The Google Cloud platform provides many options for deploying, serving, and fine-tuning Gemma 4 open models, including the following:
- Vertex AI Model Garden
- Cloud Run
- Google Kubernetes Engine (GKE)
- Agent Development Kit (ADK)
- Vertex AI Training Clusters (VTC)
- MaxText
- vLLM with TPUs
- Sovereign Cloud
Vertex AI Model Garden
Vertex AI is a Google Cloud platform for rapidly building and scaling machine learning projects. Gemma 4 is available in Model Garden, a curated collection of models on Vertex AI. You can test and deploy models directly from the console.
To learn more, refer to the following pages:
- Introduction to Vertex AI: Get started with Vertex AI.
- Gemma with Vertex AI: Use Gemma open models with Vertex AI.
Cloud Run
Cloud Run is a fully managed platform to run your code or containers on top of Google's highly scalable infrastructure. Deploy Gemma 4 on Cloud Run using GPUs for scale-to-zero, pay-per-use inference.
For larger mode sizes, leverage advanced configurations with RTX 6000 Pro GPUs and Model Streaming.
Google Kubernetes Engine (GKE)
Google Kubernetes Engine (GKE) is a managed Kubernetes service from Google Cloud. Run Gemma 4 on GKE for enterprise-grade container orchestration. Use TPUs and GPUs to serve models with high throughput and low latency.
Agent Development Kit (ADK)
Build and orchestrate AI agents with Gemma 4 and the Agent Development Kit (ADK). Gemma 4's strong reasoning and function-calling capabilities make it ideal for agentic workflows.
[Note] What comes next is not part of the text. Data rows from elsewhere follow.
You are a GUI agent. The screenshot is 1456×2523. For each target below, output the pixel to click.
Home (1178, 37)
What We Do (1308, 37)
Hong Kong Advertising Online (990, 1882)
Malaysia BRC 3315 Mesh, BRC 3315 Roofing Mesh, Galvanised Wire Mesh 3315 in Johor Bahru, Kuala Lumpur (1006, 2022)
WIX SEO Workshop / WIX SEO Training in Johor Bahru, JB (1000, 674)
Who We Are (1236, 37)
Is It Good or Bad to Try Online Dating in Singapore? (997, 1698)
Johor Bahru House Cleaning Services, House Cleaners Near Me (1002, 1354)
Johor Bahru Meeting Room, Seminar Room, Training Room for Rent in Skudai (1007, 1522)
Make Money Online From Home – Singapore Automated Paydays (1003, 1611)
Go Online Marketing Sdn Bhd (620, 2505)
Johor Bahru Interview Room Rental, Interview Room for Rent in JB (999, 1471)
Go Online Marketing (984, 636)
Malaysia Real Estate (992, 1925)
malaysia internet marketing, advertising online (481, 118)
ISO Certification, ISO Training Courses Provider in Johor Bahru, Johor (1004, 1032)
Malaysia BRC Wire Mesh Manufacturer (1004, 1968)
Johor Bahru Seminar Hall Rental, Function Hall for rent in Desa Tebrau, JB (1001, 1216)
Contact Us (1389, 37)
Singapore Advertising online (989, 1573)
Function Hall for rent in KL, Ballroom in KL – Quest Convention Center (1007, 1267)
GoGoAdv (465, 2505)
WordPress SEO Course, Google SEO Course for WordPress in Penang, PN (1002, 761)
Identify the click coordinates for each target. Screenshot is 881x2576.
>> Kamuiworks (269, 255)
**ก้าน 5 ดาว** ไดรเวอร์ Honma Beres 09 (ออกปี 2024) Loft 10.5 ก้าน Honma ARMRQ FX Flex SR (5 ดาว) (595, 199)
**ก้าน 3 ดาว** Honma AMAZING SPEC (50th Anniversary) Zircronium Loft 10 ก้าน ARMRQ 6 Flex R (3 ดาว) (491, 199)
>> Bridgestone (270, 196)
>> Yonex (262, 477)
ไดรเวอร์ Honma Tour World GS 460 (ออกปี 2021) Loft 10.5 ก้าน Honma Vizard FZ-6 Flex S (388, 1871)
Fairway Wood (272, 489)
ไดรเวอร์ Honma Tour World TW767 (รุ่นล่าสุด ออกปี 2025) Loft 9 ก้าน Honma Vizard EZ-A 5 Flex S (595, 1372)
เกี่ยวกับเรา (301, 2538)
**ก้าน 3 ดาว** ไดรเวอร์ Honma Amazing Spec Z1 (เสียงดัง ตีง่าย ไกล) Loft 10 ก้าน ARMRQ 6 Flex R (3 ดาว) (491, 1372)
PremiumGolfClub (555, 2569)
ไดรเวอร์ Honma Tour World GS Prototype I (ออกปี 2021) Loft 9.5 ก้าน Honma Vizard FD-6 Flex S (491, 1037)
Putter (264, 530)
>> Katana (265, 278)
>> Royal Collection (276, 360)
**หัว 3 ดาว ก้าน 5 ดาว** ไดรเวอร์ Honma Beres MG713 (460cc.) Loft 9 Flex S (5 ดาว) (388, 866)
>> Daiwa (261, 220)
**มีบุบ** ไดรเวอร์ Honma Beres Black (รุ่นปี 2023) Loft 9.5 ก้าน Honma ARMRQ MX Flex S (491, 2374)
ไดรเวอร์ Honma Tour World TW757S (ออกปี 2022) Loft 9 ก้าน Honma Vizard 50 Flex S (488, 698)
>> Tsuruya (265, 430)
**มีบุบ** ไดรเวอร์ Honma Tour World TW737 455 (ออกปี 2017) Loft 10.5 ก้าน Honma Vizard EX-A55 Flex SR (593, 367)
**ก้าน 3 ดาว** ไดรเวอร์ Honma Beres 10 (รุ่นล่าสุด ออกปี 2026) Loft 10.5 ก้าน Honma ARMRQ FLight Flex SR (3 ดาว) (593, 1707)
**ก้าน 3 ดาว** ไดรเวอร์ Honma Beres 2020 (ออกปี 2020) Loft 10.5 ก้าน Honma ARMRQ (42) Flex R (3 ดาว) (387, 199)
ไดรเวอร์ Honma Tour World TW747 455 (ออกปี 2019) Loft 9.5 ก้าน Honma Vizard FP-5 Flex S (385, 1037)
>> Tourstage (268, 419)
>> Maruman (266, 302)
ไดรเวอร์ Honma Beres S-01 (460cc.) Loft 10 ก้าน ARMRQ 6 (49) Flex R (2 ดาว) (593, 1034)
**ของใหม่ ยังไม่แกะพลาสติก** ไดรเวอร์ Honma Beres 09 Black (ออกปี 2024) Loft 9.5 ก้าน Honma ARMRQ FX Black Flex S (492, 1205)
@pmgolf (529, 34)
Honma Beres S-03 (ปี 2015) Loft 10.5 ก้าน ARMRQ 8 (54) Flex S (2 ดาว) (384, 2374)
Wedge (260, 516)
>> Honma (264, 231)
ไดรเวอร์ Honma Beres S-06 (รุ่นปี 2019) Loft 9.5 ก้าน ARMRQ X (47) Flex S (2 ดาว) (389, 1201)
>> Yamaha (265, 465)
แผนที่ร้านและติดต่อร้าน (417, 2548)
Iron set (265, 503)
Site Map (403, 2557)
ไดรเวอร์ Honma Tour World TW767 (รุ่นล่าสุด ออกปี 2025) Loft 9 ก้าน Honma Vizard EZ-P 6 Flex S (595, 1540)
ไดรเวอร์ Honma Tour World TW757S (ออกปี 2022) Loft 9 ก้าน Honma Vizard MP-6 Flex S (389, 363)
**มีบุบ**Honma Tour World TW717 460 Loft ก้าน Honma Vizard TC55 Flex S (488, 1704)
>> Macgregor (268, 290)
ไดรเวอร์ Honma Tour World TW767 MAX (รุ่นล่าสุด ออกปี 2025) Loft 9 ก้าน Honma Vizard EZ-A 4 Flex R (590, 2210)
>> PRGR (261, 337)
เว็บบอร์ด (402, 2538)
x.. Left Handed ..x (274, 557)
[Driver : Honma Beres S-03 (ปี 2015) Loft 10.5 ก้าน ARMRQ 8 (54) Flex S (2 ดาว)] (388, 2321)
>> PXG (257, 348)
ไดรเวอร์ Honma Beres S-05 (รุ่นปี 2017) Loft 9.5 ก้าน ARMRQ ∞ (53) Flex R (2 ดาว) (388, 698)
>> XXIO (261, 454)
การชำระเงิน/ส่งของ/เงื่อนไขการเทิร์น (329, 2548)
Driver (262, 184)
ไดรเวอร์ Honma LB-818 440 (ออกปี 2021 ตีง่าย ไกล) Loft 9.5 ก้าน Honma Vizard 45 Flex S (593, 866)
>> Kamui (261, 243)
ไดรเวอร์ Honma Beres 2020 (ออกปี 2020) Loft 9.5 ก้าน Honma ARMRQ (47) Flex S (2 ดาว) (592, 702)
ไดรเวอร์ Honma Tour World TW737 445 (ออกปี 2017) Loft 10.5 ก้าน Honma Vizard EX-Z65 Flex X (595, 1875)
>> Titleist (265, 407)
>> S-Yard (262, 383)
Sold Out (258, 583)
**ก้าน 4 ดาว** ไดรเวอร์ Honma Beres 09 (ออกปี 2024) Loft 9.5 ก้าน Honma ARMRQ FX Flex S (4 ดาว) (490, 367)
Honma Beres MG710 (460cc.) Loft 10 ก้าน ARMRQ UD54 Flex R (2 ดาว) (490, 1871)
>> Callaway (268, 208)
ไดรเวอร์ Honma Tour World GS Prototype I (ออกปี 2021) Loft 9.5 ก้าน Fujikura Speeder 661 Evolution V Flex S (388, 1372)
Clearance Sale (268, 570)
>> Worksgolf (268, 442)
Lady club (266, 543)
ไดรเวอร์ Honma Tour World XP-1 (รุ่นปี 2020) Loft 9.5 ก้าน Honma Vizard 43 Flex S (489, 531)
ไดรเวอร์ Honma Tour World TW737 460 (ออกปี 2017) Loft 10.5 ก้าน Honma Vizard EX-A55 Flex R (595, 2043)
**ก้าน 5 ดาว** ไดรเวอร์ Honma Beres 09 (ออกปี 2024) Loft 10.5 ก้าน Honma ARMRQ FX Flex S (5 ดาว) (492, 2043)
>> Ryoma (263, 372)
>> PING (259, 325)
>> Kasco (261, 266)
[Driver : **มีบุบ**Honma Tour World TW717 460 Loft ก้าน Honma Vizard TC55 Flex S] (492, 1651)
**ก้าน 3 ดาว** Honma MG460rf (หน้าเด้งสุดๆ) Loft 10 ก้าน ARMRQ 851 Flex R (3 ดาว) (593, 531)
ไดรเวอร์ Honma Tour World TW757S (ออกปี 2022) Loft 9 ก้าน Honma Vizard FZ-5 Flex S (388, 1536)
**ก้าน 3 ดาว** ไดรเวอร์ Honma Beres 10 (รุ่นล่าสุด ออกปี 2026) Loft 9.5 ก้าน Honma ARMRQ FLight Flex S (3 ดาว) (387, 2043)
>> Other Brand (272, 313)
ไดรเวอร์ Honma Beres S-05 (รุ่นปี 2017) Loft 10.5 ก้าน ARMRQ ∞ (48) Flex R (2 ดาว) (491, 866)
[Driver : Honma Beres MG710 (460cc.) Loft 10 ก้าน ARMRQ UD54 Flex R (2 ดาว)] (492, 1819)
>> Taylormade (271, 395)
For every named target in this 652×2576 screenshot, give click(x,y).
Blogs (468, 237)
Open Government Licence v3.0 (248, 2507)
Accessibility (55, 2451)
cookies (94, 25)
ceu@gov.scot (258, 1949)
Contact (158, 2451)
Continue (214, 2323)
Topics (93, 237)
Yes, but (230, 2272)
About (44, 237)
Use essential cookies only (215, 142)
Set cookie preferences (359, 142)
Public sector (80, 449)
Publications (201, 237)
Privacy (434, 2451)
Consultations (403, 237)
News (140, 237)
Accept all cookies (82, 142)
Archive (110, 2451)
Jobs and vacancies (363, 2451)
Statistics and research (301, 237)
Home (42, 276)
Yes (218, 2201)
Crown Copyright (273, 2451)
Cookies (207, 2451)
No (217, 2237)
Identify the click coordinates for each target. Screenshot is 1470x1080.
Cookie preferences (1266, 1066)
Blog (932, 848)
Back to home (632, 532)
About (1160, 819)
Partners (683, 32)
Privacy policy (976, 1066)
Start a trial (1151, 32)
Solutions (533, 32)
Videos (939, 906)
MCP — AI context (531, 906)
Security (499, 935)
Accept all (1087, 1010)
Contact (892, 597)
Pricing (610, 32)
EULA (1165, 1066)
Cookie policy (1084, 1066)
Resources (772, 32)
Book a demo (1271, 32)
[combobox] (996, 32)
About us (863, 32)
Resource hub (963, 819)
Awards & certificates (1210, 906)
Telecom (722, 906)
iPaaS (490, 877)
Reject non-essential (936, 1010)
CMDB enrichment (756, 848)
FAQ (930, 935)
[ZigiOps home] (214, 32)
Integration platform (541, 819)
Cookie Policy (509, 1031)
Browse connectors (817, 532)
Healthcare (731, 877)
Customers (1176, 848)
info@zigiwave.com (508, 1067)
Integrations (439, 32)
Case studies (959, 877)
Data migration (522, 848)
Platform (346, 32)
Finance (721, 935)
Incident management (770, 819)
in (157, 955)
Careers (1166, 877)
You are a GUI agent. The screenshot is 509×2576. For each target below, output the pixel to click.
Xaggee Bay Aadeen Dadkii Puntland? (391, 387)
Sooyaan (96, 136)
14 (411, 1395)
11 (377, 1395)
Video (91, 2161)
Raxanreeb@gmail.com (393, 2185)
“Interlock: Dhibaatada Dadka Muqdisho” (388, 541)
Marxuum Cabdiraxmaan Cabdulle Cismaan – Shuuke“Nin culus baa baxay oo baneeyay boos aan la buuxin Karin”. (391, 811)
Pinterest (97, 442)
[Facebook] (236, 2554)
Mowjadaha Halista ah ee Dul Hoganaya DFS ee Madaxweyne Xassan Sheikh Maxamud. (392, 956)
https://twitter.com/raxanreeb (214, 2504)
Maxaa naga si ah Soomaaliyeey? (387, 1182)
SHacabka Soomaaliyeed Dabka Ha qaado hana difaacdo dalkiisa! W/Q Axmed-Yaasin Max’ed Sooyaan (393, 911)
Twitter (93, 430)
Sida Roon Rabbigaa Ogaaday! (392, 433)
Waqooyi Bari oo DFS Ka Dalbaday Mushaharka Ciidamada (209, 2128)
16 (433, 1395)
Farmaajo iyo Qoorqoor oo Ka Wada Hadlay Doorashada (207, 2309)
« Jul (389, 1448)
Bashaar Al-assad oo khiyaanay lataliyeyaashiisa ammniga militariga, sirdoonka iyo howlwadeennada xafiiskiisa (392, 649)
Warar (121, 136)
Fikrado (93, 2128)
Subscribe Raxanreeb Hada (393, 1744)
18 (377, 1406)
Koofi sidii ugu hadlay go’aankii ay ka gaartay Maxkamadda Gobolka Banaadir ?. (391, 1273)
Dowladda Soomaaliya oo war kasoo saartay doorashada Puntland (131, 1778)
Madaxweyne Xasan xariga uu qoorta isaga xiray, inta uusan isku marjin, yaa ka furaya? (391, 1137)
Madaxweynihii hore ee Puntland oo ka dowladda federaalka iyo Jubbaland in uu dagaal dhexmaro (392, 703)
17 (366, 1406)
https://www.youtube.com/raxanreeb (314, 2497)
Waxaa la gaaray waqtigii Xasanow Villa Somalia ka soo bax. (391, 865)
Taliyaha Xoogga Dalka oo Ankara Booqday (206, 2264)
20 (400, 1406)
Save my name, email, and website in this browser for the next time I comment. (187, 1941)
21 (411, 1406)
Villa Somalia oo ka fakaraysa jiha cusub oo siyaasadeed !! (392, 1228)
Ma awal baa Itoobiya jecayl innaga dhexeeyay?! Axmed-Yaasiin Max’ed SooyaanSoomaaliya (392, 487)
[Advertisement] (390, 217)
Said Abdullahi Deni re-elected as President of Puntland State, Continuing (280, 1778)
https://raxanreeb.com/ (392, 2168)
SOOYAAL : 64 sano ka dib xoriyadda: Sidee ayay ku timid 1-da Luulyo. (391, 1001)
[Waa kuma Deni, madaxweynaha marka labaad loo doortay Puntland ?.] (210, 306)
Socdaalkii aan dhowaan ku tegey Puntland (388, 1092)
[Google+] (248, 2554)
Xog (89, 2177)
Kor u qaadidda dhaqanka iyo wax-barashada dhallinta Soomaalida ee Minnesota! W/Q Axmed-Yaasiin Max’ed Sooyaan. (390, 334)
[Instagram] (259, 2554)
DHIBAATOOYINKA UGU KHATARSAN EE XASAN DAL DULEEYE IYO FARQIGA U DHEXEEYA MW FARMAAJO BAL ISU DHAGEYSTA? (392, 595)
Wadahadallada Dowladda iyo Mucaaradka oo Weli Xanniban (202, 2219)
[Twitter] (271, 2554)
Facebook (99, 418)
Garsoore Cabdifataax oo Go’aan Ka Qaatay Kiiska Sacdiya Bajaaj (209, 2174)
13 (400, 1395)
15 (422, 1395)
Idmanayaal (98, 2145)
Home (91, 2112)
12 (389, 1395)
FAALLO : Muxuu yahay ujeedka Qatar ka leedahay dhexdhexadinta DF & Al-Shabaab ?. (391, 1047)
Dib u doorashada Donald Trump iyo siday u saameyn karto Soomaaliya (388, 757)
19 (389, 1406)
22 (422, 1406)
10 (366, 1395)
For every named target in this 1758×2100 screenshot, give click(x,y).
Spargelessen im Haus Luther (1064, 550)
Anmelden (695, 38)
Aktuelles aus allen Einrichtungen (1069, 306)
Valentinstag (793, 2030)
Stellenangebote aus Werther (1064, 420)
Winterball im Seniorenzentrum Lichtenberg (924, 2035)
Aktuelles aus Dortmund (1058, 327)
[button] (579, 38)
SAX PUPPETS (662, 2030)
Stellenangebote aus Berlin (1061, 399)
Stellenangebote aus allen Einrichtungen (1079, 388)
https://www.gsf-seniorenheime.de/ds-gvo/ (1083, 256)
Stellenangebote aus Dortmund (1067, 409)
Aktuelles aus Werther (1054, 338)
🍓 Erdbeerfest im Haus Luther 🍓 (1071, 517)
Vertex AI Training Clusters (VTC)
Fine-tune Gemma 4 using Vertex AI Training Clusters (VTC). VTC provides optimized infrastructure for large-scale training and fine-tuning of open models.
vLLM with TPUs
Serve Gemma 4 on Google Cloud TPUs for state-of-the-art serving performance.
MaxText
Gemma 4 is supported in MaxText, a high-performance, arbitrary-sized JAX LLM implementation for Google Cloud TPUs.
Sovereign Cloud
Gemma 4 is available on Sovereign Cloud solutions, providing enhanced control and compliance for sensitive workloads.